Stored items:

§

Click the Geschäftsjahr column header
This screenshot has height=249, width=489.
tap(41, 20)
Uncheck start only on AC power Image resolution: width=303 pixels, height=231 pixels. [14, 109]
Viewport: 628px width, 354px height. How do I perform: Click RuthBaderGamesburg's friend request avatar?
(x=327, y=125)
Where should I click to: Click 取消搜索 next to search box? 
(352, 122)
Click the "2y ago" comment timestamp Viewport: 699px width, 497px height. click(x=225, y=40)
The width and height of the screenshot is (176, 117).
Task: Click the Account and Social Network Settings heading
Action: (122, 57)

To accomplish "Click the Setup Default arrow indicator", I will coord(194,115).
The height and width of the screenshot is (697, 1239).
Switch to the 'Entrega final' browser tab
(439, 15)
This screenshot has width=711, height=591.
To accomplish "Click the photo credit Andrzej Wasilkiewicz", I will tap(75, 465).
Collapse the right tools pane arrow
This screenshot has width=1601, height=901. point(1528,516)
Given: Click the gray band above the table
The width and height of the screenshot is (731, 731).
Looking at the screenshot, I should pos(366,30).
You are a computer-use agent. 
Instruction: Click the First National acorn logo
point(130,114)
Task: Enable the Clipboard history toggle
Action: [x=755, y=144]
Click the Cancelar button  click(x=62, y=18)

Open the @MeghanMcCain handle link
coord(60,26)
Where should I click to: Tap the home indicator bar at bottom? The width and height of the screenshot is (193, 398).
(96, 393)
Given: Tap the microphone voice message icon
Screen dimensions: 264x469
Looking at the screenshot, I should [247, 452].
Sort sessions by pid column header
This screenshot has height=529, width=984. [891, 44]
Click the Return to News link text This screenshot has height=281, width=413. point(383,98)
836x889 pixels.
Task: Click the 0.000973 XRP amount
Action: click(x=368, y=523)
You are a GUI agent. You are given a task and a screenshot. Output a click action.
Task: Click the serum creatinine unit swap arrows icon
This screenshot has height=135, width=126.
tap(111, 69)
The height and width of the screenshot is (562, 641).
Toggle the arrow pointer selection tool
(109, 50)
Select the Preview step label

§

:: Requirement ::
In full and verbatim, repeat the records given above.

:: Finished exercise ::
Click the Geschäftsjahr column header
This screenshot has height=249, width=489.
tap(41, 20)
Uncheck start only on AC power Image resolution: width=303 pixels, height=231 pixels. [14, 109]
Viewport: 628px width, 354px height. How do I perform: Click RuthBaderGamesburg's friend request avatar?
(x=327, y=125)
Where should I click to: Click 取消搜索 next to search box? 
(352, 122)
Click the "2y ago" comment timestamp Viewport: 699px width, 497px height. click(x=225, y=40)
The width and height of the screenshot is (176, 117).
Task: Click the Account and Social Network Settings heading
Action: (122, 57)

To accomplish "Click the Setup Default arrow indicator", I will coord(194,115).
The height and width of the screenshot is (697, 1239).
Switch to the 'Entrega final' browser tab
(439, 15)
This screenshot has width=711, height=591.
To accomplish "Click the photo credit Andrzej Wasilkiewicz", I will tap(75, 465).
Collapse the right tools pane arrow
This screenshot has width=1601, height=901. point(1528,516)
Given: Click the gray band above the table
The width and height of the screenshot is (731, 731).
Looking at the screenshot, I should pos(366,30).
You are a computer-use agent. 
Instruction: Click the First National acorn logo
point(130,114)
Task: Enable the Clipboard history toggle
Action: [x=755, y=144]
Click the Cancelar button  click(x=62, y=18)

Open the @MeghanMcCain handle link
coord(60,26)
Where should I click to: Tap the home indicator bar at bottom? The width and height of the screenshot is (193, 398).
(96, 393)
Given: Tap the microphone voice message icon
Screen dimensions: 264x469
Looking at the screenshot, I should [247, 452].
Sort sessions by pid column header
This screenshot has height=529, width=984. [891, 44]
Click the Return to News link text This screenshot has height=281, width=413. point(383,98)
836x889 pixels.
Task: Click the 0.000973 XRP amount
Action: click(x=368, y=523)
You are a GUI agent. You are given a task and a screenshot. Output a click action.
Task: Click the serum creatinine unit swap arrows icon
This screenshot has height=135, width=126.
tap(111, 69)
The height and width of the screenshot is (562, 641).
Toggle the arrow pointer selection tool
(109, 50)
Select the Preview step label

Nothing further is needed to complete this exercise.